Monday, January 31, 2005

Radical Geeks in Brazil

Creative Commons guru Lawrence Lessig witnesses a face-off between open source radio advocates and Brazilian-popstar-cum-minister-of-culture Gilberto Gil and realizes what he's seeing is what democracy ought to look like:
This was a scene that was astonishing on a million levels. I've seen rallies for free software in many placed around the world. I've never seen anything like this. There were geeks, to be sure. But not many. The mix was broad-based and young. They cheered free software as if it were a candidate for President.
The encounter, occurring on the eve of at Brazil's World Social Forum, had Gil explaining Brazil's aggressive new stance on open source systems to an unruly crowd of Porto Alegre activists whose free radio station was raided and shuttered recently by the same government.

It's just one story from the front lines of the global open source movement. The mobilization of popular support for open systems is being spearheaded by a new and emergent breed of radical geeks who were among the first to understand the potential of making software applications, broadband access most content and the means of media making and sharing free to all. (This post is just a primer on this. I'll follow the open source movement's every step and provide updates here moving forward.)

Free Software for President
Lessig is one of the leading voices of this new generation; his Creative Commons initiative has revolutionized applications for sharing creative content via the Web, much to the contempt of Bill Gates and most entertainment lawyers tasked with widening the moat around their clients' content fiefdoms.

Lessig was joined in Brazil's by John Barlow -- another of the pioneers -- who parlayed royalties earned as a lyricist for the Grateful Dead into the founding of the Electronic Frontier Foundation, an advocate organization for global netizen rights.

Please Lord, Stop the Bleeding
"Already, Brazil spends more in licensing fees on proprietary software than it spends on hunger," Barlow told an audience in Porto Allegre. Brazil's President Luiz Inacio Lula da Silva says the open-source policy makes better sense for a developing country where a mere 10 percent of the 182 million people have computers at home, and where the debt-laden government is the nation's biggest computer buyer.

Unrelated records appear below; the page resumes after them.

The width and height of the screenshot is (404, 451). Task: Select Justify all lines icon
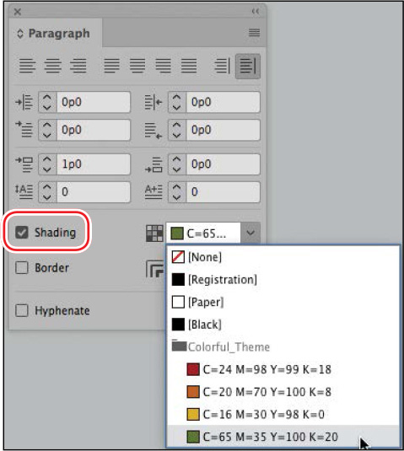coord(189,66)
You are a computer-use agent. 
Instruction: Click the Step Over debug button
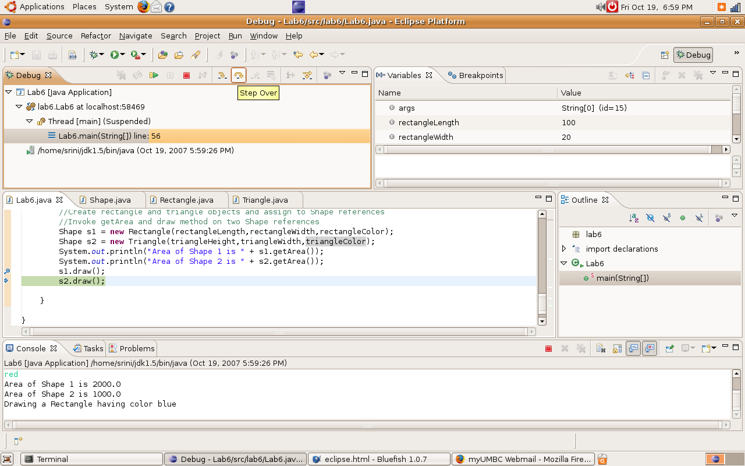pyautogui.click(x=239, y=75)
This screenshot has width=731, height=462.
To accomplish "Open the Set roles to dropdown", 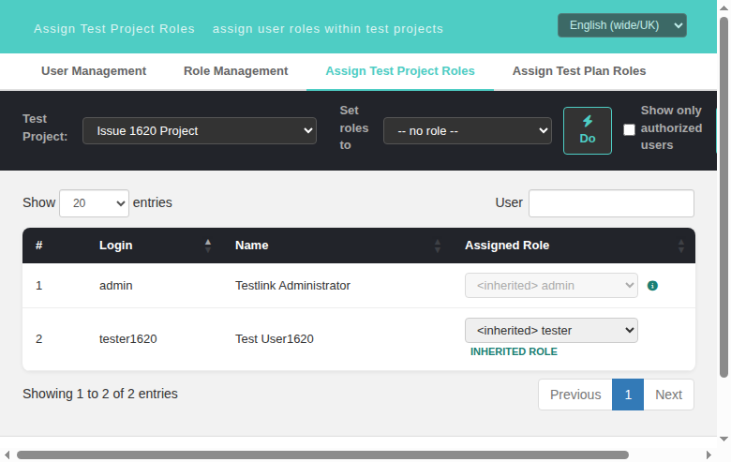I will tap(467, 131).
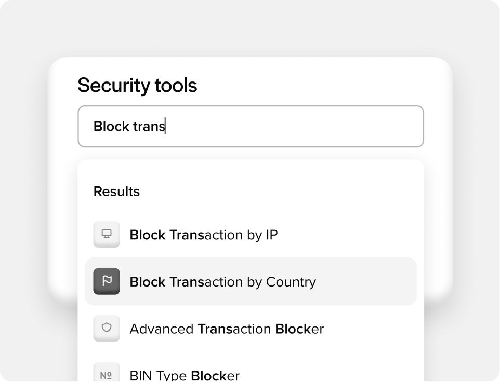
Task: Click the Results section heading
Action: point(116,192)
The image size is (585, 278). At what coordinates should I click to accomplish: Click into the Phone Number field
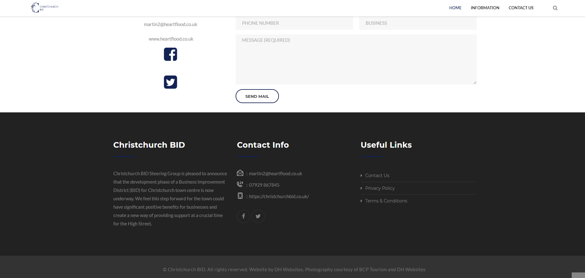294,23
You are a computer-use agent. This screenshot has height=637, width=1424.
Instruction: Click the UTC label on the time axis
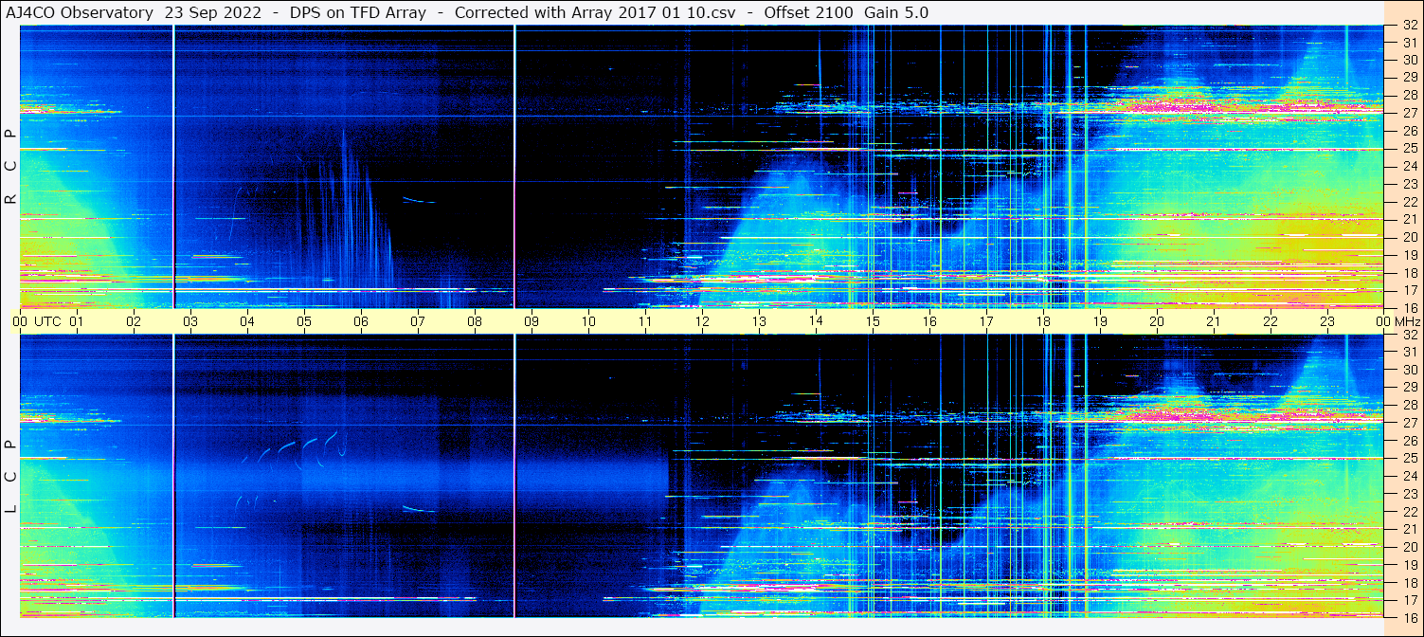(47, 321)
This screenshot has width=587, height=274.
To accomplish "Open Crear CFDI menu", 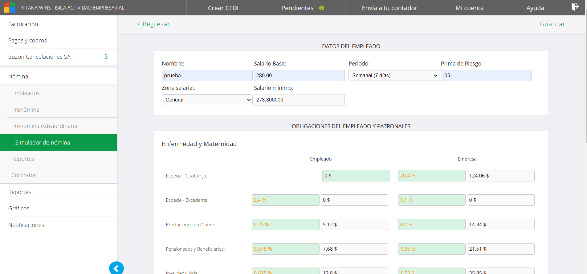I will tap(223, 8).
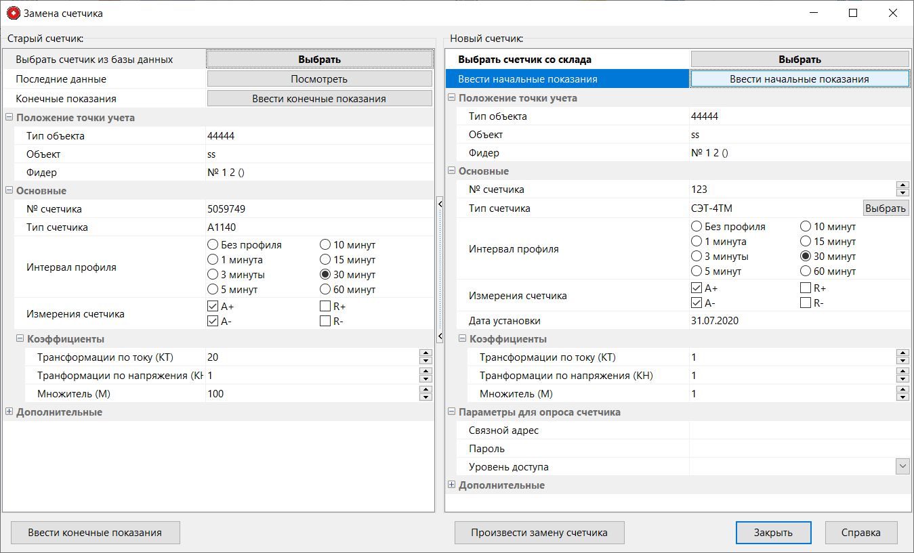Screen dimensions: 914x553
Task: Select Без профиля for the old meter
Action: point(211,244)
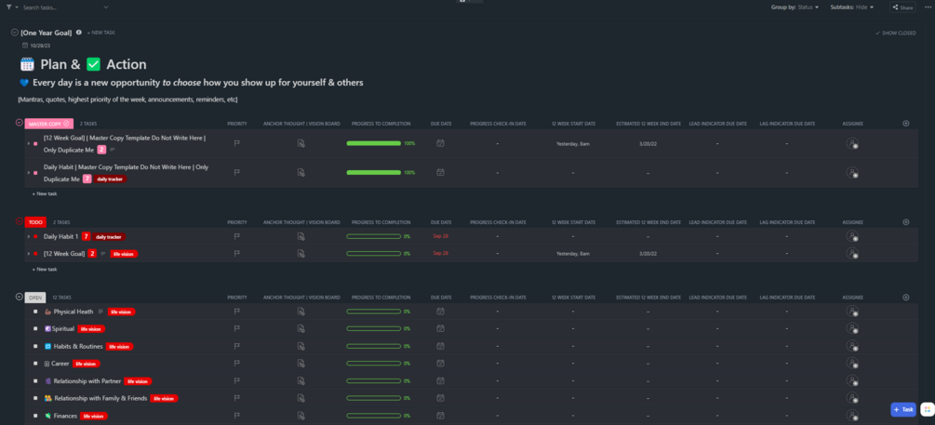This screenshot has width=935, height=425.
Task: Click the filter icon beside the search box
Action: click(9, 7)
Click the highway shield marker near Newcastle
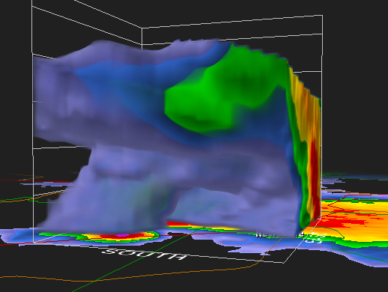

In an attempt to staunch the bleeding, Bill Gates recently requested a meeting with Lula to argue that open-source software can be more expensive than Windows programs when service costs are factored in.

Gates clearly had Brazil on the mind -- even though he opted to attend the World Economic Forum in Davos instead. British journalists got their hands on a sheet of squiggles and words the Microsoft Chairman left behind at a Davos session and whisked them off to writing analysts for psycho-analysis. The graphologists' diagnosis: the author of the stream of random words -- among them "Debt cancellation", "Rich world" and "Porto Allegro" -- was "not a natural leader," but rather a day-dreaming "unstable man who is feeling under enormous pressure."

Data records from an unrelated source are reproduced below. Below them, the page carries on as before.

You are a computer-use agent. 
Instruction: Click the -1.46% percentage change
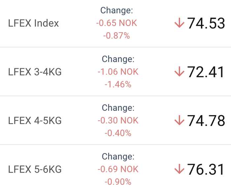pyautogui.click(x=118, y=84)
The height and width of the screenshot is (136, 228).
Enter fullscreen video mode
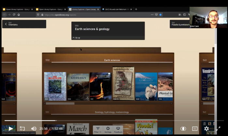click(x=218, y=128)
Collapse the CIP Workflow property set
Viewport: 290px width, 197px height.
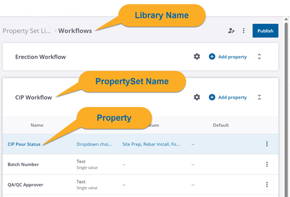point(259,97)
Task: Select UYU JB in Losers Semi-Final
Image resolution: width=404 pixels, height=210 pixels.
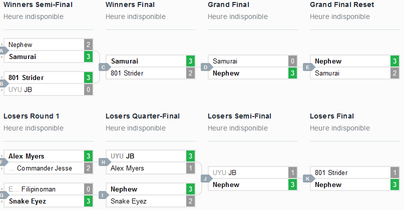Action: (226, 173)
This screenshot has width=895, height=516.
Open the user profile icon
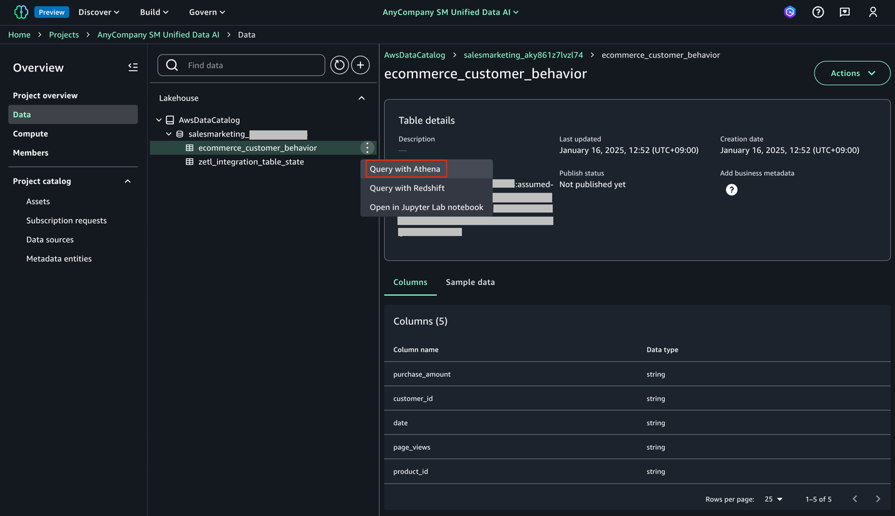click(873, 12)
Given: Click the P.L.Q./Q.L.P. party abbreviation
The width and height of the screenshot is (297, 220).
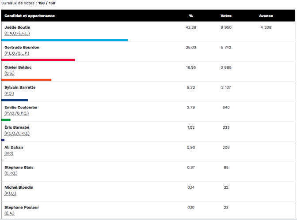Looking at the screenshot, I should click(x=17, y=53).
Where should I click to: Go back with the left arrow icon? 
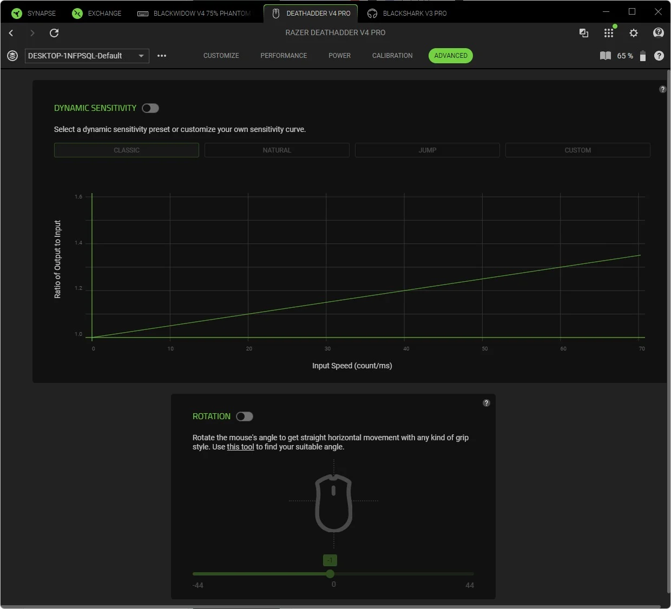[11, 33]
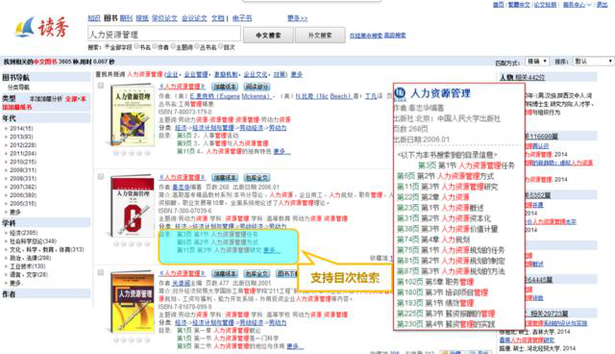Switch to the 期刊 search tab
The image size is (615, 354).
[x=126, y=18]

And its little wonder. China, France, Germany, Japan and South Korea also are pursuing open-source alternatives. This, potentially, imperils billions of dollars in future revenues for Microsoft, IBM and other proprietary software and service providers.

Before returning to the US, Lessig and Barlow visit the Forum's Youth Camp, where radical geeks are rolling out Brazil's "Thousand Points of Culture" project -- to build a thousand places around Brazil where free software tools exist for people to make, and remix, culture. "It is an extraordinary, grass roots movement devoted first to an ideal (free software) and second to a practice (making it real)," writes Lessig. "They have the culture to do it . . .They were instructing each other -- some about code, some about culture, some about organizing, some about dealing with the government -- as they built this infrastructure out."

Want to become involved? Here are three things you can do today:
  1. Join Public Knowledge's Action Center to receive their action alerts and news notices and to volunteer your time to spread the word.

  2. Join the Electronic Frontier Foundation's Action Center where you'll find alerts on technology and civil liberties issues and pending legislation where your action can make a difference.

  3. Stay tuned to www.mediacitizen.org for more analysis.

2 comments:

Anonymous said...

Just a little comment on your title, Radical Geeks in Brazil. It just seems to be overly broad, overexaggerated, and completely contridicted in the next paragraph. "There were geeks, to be sure. But not many. The mix was broad-based and young." I'm not trying to be overly critical, but if you guys are supposed to be a more professional and aware media organization why do you consistantly use biased and inflammatory titles?
Just Wondering

Timothy Karr said...

Biased and inflamatory? The headline "Radical Geeks in Brazil" is neither. The term Radical Geek is one many in the open source movement have chosen for themselves. I see it used self-referentially on many occasions via their various websites, blogs, list-serves, etc. It's even been used by Lessig and Barlow, two of the radical geeks that I am referring to with the headline. There were many others from this proud group in Brazil, thus the title "Radical Geeks in Brazil."